YOUR OBJECTIVE – Leaving every image behind, reproduce the records word for word.

#### ENTRIES PROVIDED ####

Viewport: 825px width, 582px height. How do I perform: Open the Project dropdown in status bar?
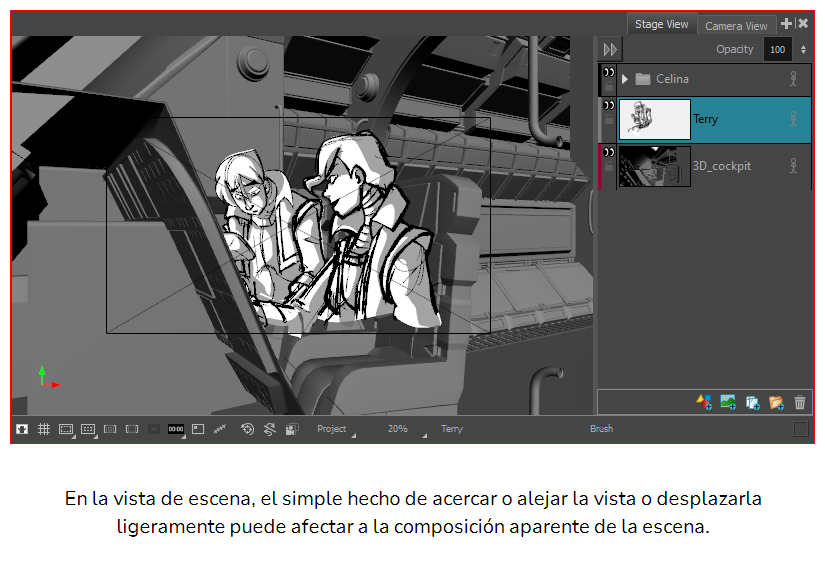(335, 429)
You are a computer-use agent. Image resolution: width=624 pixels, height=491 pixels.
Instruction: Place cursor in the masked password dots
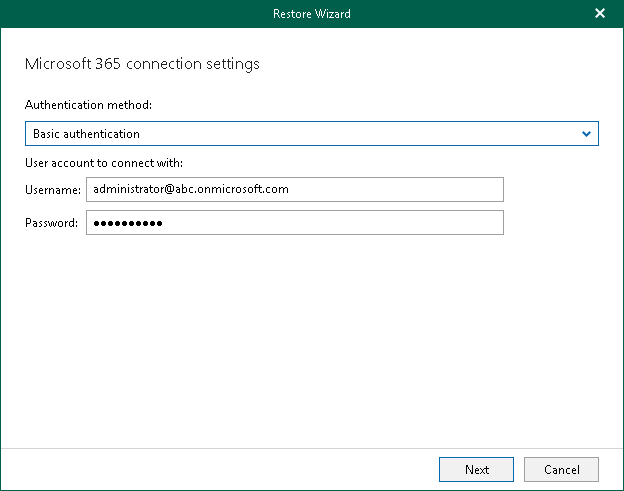127,223
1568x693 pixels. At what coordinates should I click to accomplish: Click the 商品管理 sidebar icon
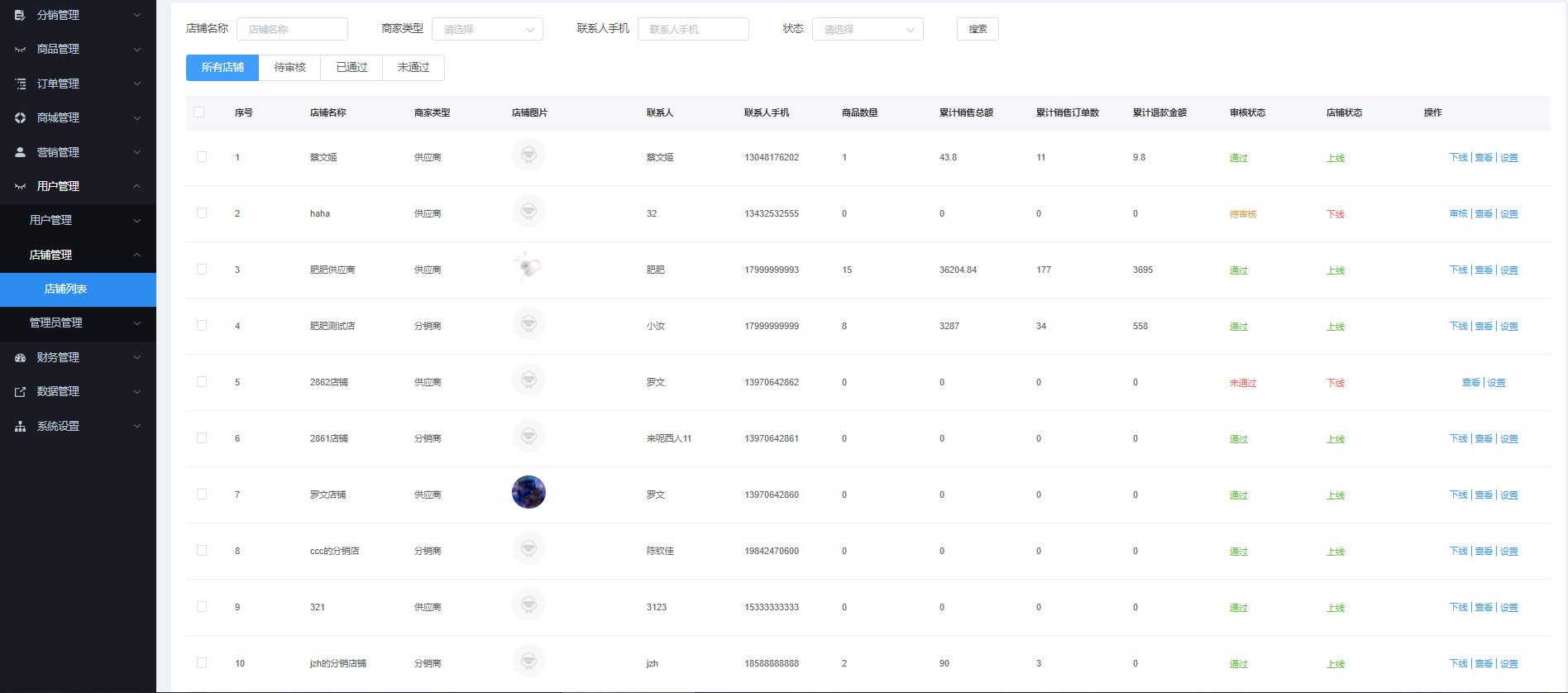(x=20, y=50)
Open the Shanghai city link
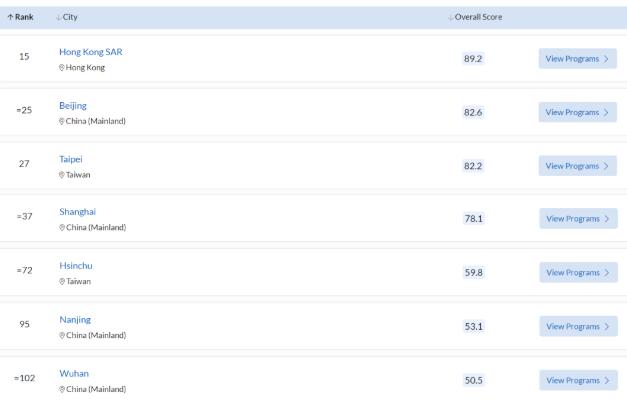 click(78, 212)
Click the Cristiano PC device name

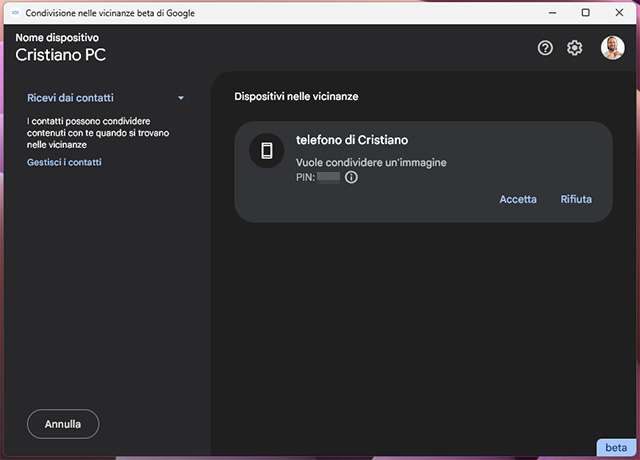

####

OUTPUT OF THE TASK –
Viewport: 825px width, 582px height. How do I perform: Open the Project dropdown in status bar?
(335, 429)
You are a computer-use agent. Image resolution: width=624 pixels, height=491 pixels.
Instruction: Place cursor in the masked password dots
127,223
1568x693 pixels. At what coordinates should I click to accomplish: Click the 商品管理 sidebar icon
(x=20, y=50)
Open the Shanghai city link
 click(78, 212)
Click the Cristiano PC device name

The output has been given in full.